** START **
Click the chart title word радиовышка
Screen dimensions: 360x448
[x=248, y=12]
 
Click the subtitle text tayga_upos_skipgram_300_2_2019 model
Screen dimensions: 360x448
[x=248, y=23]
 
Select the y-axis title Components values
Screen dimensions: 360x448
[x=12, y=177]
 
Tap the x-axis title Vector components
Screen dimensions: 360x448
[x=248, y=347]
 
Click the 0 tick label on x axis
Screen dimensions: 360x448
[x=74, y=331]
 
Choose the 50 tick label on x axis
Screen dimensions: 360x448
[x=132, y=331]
** END **
** START **
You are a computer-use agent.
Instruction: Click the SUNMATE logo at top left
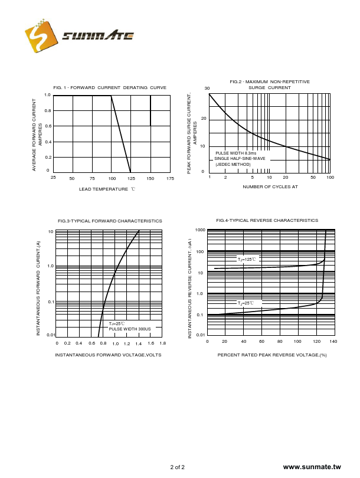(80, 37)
** END **
**Written instruction**. Print everything in the data from the line containing "Select the y-axis title Components values" down to the line containing "[x=132, y=331]", including both of those lines, and copy each one verbatim.

**Complete response**.
Select the y-axis title Components values
Screen dimensions: 360x448
[x=12, y=177]
 
Tap the x-axis title Vector components
Screen dimensions: 360x448
[x=248, y=347]
 
Click the 0 tick label on x axis
Screen dimensions: 360x448
[x=74, y=331]
 
Choose the 50 tick label on x axis
Screen dimensions: 360x448
[x=132, y=331]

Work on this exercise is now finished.